Tesla stock falls as the Trump-Musk feud is heating up again
Once close allies, the two billionaires are back on their respective social media platforms dragging each other down.
The billionaires are fighting on their respective social media platforms again, sending Tesla stock down 7% premarket.
Tesla CEO Elon Musk and President Donald Trump rekindled their on-again, off-again online feud over the holiday weekend, when Musk claimed to have launched his threatened third political party, the “America Party.”
By a factor of 2 to 1, you want a new political party and you shall have it!
— Elon Musk (@elonmusk) July 5, 2025
When it comes to bankrupting our country with waste & graft, we live in a one-party system, not a democracy.
Today, the America Party is formed to give you back your freedom. https://t.co/9K8AD04QQN
In response, Trump took to Truth Social to call Musk a “TRAIN WRECK” and say his political party would cause “DISRUPTION & CHAOS.”

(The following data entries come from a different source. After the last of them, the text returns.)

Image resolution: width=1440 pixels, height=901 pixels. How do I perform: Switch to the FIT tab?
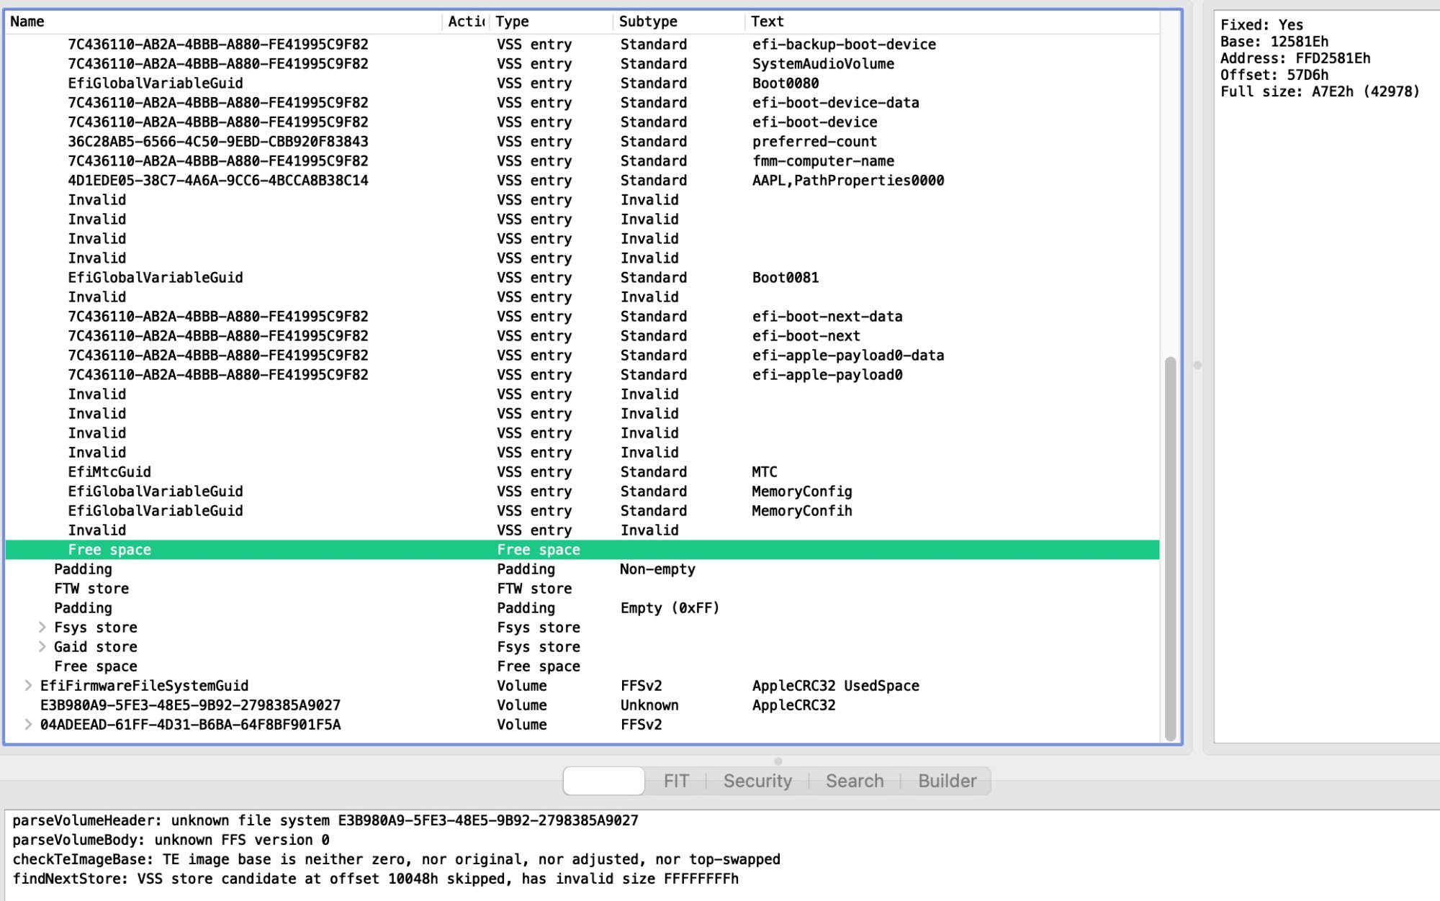point(675,781)
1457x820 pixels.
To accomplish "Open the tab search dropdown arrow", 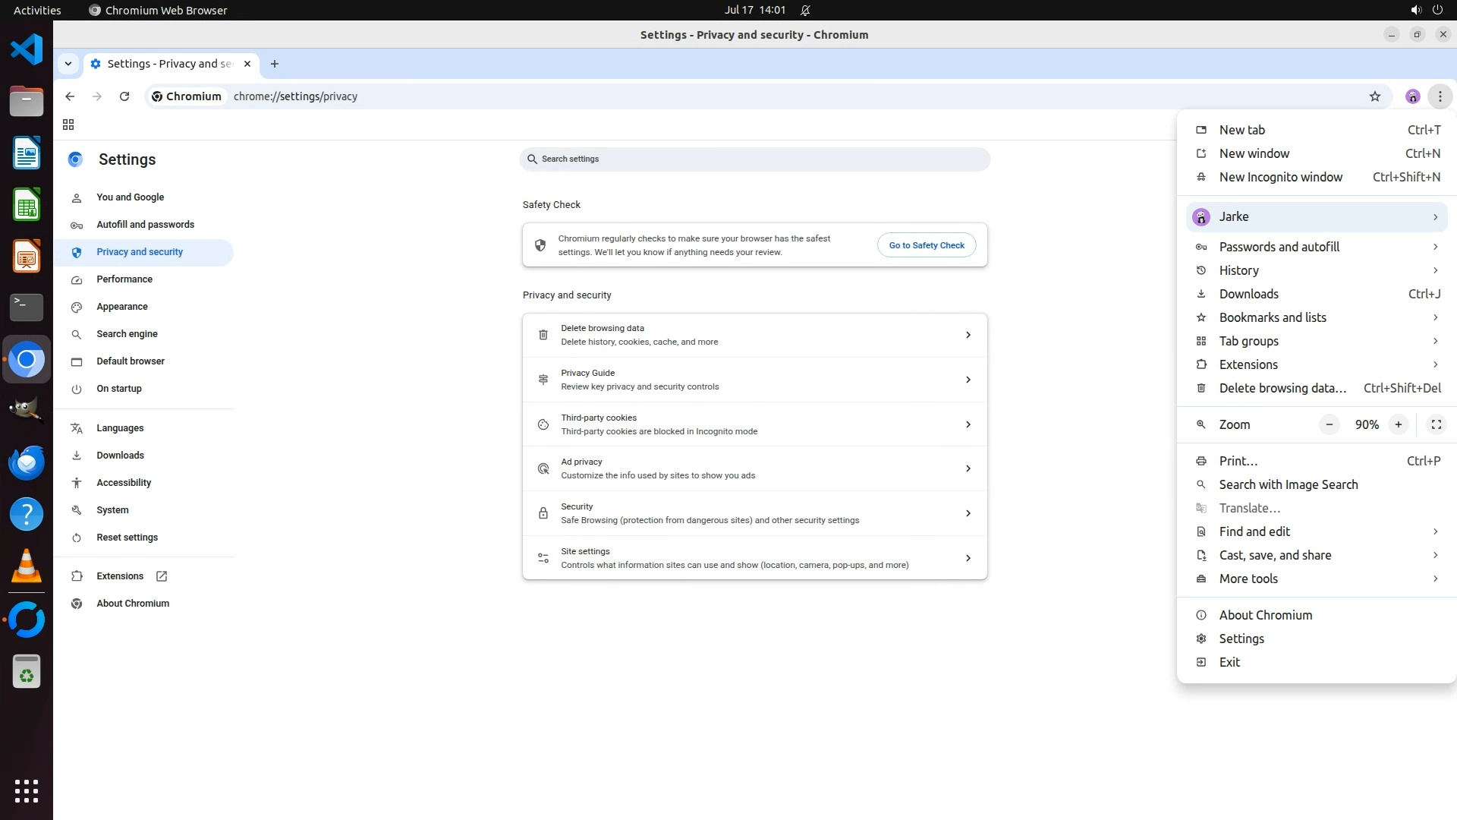I will (68, 64).
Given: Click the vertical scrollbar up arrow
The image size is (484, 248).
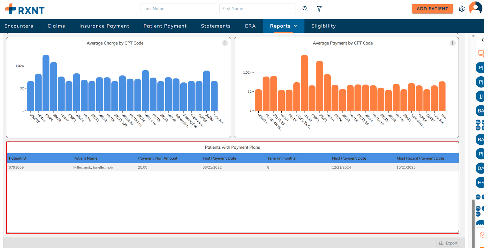Looking at the screenshot, I should [x=473, y=36].
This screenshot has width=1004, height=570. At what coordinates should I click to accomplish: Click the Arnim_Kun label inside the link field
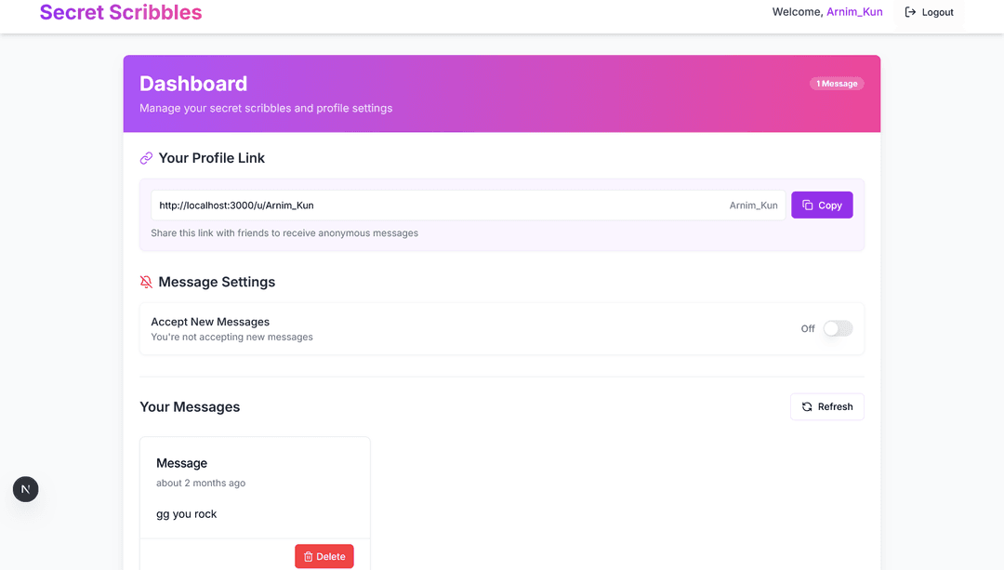pyautogui.click(x=753, y=205)
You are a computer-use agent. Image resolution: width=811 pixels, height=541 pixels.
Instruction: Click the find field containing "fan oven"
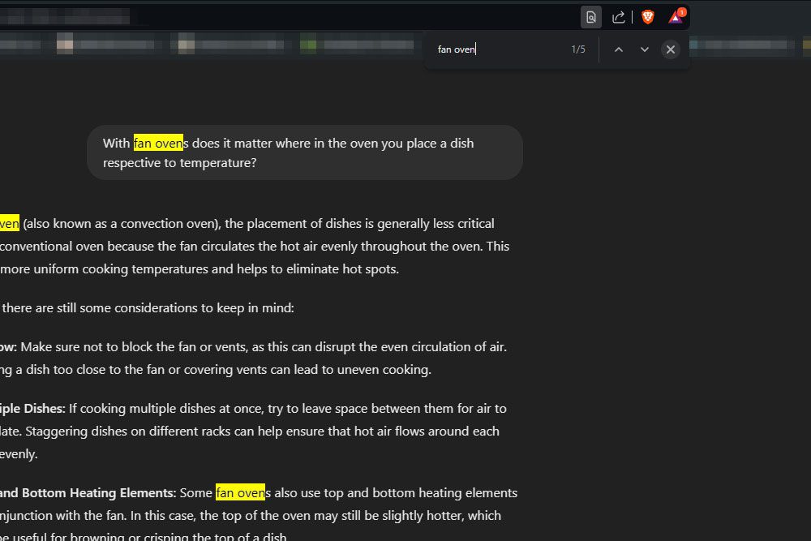coord(495,49)
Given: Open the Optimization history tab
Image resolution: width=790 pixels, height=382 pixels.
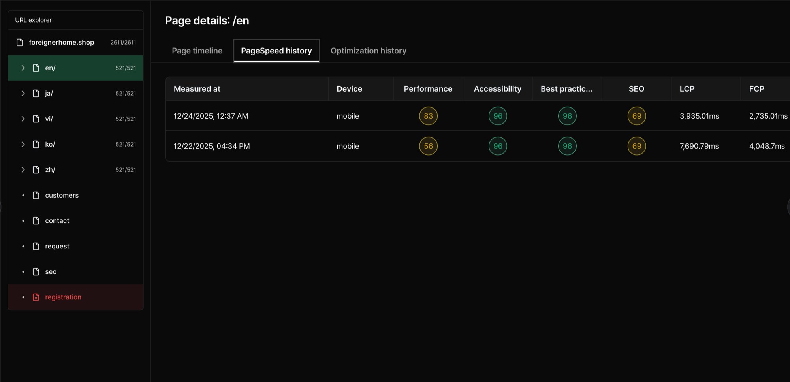Looking at the screenshot, I should 368,51.
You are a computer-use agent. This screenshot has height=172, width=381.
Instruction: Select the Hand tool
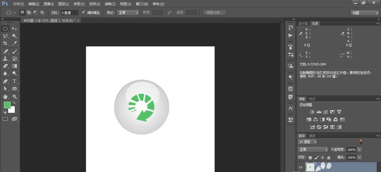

Now Musk is back on X making fun of the president and once again making veiled accusations of Epstein connections — in a feud that could have negative consequences for Musk’s companies, especially Tesla’s self-driving aspirations. As analyst Dan Ives wrote yesterday, “Trump can create more hurdles for Musk/Tesla/SpaceX over the coming years if this political battle gets nastier heading into mid-terms in 2026.”
This latest feud seems to be reaching a boiling point after it started again last week. After Musk criticized Trump’s tax bill, which has since become law, the president said he was going to have DOGE, the organization Musk formerly led, “take a good, hard, look” at the subsidies Musk’s companies get, and would consider deporting him. The spat seemed to cool, only to reignite this weekend when Musk said he had formed a competing political party.
The two had their first public blowout in early June, which started with criticism of the “big, beautiful bill” and ended with veiled accusations of pedophilia. Tesla stock plummeted and then recovered.
Tesla, of course, has other things weighing on it as well, including mounting problems in China, its second-biggest market; falling vehicle sales globally; and big questions about the safety of its self-driving technology.
Currently the stock is down 11% from where it closed June 4, the day before the beef first exploded.